La ringrazio molto per la sua lettura così intensa,
Irene
In diversi momenti ho visto un leopardi grottesco quasi ridicolo in ogni caso un personaggio molto caricato paesaggi lindi poco vissuti contro una napoli di luoghi comuni.bella la fotografia belle le musiche.
Se mi posso permettere, vorrei complimentarmi per la completezza ed accuratezza delle Sue argomentazioni, ma vorrei rammentarLe che è un film.
Un film non facile da fare, dove invece, come per tutti i film (anche quelli di maggiore successo), è facile trovare difetti (e i difetti ci sono).
Per di più, non sono un esperto, credo che questo sia il primo film sulla vita di Leopardi.
L’ho visto ieri sera e mi ha convinto.
Mi accontenterò di poco, ma in alcuni momenti mi sono commesso ed ho provato brividi per il mio corpo.
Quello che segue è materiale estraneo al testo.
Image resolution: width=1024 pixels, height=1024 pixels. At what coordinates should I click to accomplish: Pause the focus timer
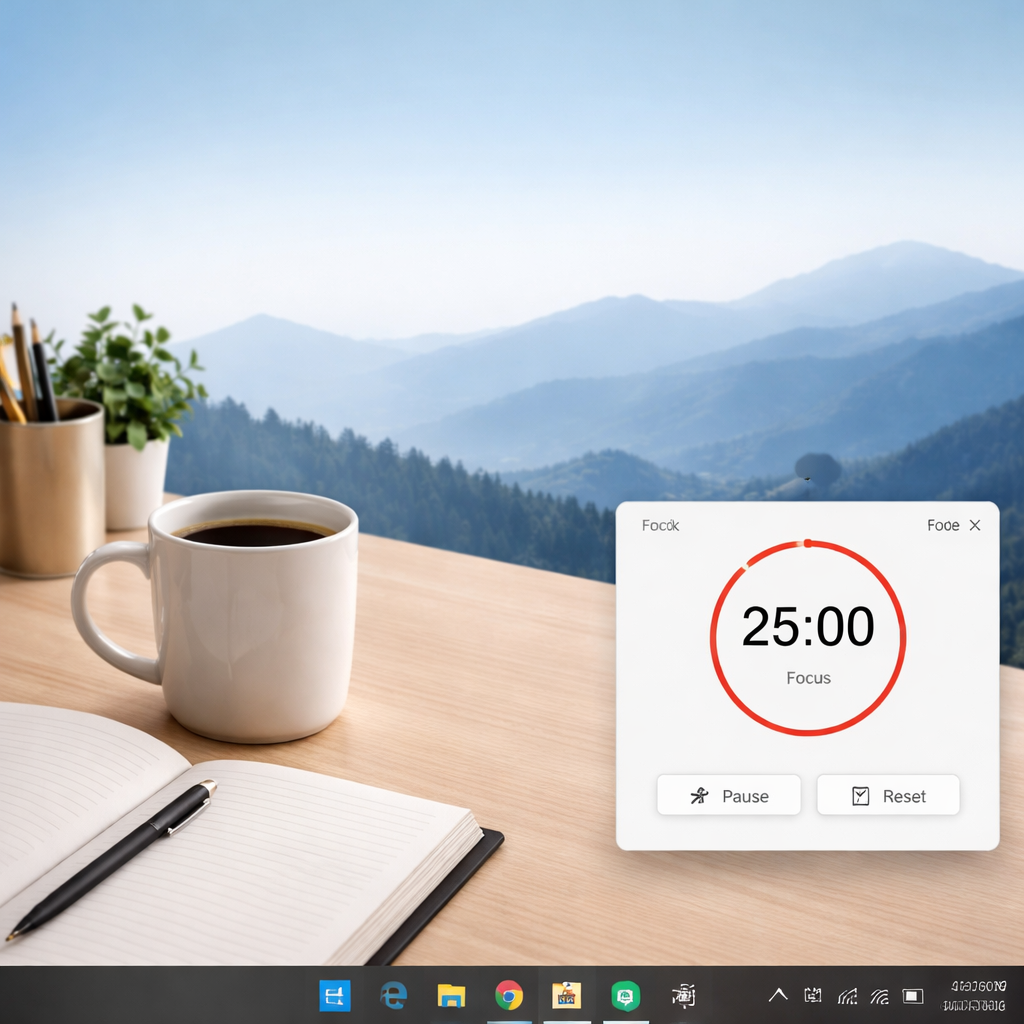click(729, 795)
Credo proprio che uno dei meriti del film sia proprio quello di non disgiungere l’uomo dal poeta, riuscendo a trasmettere la potenza universale di Leopardi.
E penso che, se questo voleva essere, il risultato è stato raggiunto.
Un saluto cordiale,
Salvatore
Da antico leopardista,mi complimento con l’acutezza di Irene.Le stecche riguardano appunto A Silvia,le poco chiare scene del Vieusseux,le aggiunte arbitrarie napoletane,la corporeità lombrosiana,il non chiaro riconoscimento del pensiero filosofico.Il sogno e palese error per Fanny è ridotto a poco,la F non sa cosa sia il fascino.Ranieri risponde a quello dei Sette anni,poco significativo.Germano supera la bravura,giunge ad una immedesimazione totale.